- Your objective
Output verbatim the lines from the one containing "Click the number 1 box" through the one containing "I will point(133,129).", including both of those lines.

________________________________________

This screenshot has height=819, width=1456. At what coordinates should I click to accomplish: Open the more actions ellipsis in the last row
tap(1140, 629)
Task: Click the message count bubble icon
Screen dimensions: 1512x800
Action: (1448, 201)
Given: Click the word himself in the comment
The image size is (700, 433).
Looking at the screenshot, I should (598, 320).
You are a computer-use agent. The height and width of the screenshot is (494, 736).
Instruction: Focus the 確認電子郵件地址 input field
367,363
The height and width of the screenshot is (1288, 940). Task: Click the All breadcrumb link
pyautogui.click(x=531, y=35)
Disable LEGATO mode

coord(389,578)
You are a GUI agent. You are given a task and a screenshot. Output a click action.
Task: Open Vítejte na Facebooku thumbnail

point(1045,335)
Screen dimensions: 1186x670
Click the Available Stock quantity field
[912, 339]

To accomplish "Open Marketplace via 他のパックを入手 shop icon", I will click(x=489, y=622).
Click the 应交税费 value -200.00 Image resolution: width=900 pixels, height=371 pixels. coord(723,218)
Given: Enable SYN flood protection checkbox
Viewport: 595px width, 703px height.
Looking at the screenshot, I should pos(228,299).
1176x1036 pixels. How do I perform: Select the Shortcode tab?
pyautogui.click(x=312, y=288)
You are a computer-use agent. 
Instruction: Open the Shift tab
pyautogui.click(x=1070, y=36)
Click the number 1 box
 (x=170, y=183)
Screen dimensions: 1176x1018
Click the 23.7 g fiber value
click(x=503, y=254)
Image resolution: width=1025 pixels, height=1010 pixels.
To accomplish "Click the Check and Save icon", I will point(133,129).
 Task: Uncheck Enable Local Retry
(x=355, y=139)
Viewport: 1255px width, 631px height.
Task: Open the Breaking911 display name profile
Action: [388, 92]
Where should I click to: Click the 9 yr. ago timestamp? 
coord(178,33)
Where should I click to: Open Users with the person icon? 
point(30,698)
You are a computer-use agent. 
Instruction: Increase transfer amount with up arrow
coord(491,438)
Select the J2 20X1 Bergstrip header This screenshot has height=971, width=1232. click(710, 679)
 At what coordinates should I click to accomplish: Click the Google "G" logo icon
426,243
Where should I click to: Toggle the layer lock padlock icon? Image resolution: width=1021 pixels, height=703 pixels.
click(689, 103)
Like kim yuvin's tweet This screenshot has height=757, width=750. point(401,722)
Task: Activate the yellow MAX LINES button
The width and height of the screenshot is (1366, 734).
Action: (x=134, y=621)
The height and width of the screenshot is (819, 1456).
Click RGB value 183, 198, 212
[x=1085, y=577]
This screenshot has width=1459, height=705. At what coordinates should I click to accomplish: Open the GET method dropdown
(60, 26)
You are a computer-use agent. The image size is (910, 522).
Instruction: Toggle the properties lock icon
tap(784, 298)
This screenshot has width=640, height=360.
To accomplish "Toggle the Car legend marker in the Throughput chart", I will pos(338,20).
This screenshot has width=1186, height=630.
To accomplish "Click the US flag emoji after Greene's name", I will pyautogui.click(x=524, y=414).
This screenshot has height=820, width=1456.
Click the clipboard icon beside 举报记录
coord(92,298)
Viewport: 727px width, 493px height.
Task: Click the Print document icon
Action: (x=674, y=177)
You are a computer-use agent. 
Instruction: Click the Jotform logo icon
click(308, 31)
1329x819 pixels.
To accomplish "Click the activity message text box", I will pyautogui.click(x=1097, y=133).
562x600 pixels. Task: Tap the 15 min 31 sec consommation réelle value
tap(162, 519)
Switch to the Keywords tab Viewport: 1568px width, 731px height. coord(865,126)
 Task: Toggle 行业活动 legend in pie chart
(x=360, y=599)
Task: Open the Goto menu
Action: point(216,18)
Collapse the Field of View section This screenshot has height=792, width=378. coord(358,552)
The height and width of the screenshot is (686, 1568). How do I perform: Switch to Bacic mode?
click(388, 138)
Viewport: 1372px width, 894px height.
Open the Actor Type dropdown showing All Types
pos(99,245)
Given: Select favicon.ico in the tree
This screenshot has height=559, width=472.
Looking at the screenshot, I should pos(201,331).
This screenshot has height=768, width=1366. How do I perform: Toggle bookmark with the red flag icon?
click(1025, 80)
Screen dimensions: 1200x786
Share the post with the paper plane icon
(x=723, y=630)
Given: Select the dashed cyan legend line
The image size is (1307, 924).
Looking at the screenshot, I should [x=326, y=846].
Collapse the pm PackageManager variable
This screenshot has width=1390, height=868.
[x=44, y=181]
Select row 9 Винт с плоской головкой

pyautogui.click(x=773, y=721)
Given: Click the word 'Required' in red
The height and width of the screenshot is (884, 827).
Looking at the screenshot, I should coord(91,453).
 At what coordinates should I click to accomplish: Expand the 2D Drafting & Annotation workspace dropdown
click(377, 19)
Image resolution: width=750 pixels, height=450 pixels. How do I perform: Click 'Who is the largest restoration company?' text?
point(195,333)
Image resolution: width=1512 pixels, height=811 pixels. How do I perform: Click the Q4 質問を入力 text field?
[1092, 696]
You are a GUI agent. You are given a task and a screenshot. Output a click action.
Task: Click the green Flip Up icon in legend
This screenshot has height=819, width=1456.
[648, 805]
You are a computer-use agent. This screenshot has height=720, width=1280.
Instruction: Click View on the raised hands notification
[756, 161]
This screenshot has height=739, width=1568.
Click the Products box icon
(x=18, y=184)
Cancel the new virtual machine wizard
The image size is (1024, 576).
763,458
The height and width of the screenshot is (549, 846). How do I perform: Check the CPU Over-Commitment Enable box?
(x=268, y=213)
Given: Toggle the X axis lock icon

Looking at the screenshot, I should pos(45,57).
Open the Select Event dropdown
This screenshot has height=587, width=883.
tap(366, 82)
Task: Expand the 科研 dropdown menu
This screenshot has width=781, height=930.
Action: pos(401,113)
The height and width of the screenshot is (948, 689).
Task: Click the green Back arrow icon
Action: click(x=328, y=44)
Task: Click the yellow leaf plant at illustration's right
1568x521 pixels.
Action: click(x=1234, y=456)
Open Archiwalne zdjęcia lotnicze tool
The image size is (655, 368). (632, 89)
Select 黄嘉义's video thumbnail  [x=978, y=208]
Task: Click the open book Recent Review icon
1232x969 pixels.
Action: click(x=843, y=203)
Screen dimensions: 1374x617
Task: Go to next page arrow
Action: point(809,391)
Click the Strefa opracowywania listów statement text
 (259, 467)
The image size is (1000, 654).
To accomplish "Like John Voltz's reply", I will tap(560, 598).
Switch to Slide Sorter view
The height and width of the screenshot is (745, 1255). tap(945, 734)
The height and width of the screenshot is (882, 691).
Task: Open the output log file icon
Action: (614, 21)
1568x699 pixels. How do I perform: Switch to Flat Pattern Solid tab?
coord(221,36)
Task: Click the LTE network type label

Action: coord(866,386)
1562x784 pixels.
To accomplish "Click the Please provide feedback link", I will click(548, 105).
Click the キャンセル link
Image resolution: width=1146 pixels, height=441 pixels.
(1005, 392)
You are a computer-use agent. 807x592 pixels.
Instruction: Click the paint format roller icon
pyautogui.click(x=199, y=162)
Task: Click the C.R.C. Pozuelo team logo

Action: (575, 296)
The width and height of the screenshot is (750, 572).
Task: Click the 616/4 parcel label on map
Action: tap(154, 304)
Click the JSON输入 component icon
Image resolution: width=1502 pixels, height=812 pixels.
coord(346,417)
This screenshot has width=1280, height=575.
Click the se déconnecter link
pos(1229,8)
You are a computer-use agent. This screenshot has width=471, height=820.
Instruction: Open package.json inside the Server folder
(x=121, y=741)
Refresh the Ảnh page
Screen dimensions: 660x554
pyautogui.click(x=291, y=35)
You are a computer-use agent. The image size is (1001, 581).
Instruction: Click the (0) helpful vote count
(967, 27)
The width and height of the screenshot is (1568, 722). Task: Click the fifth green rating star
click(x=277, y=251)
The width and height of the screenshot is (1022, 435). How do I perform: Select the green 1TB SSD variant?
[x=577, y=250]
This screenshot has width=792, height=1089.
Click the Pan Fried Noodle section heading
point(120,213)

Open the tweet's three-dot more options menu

________________________________________

- Solution to the exercise
Click the number 1 box
 (x=170, y=183)
Screen dimensions: 1176x1018
Click the 23.7 g fiber value
click(x=503, y=254)
Image resolution: width=1025 pixels, height=1010 pixels.
To accomplish "Click the Check and Save icon", I will point(133,129).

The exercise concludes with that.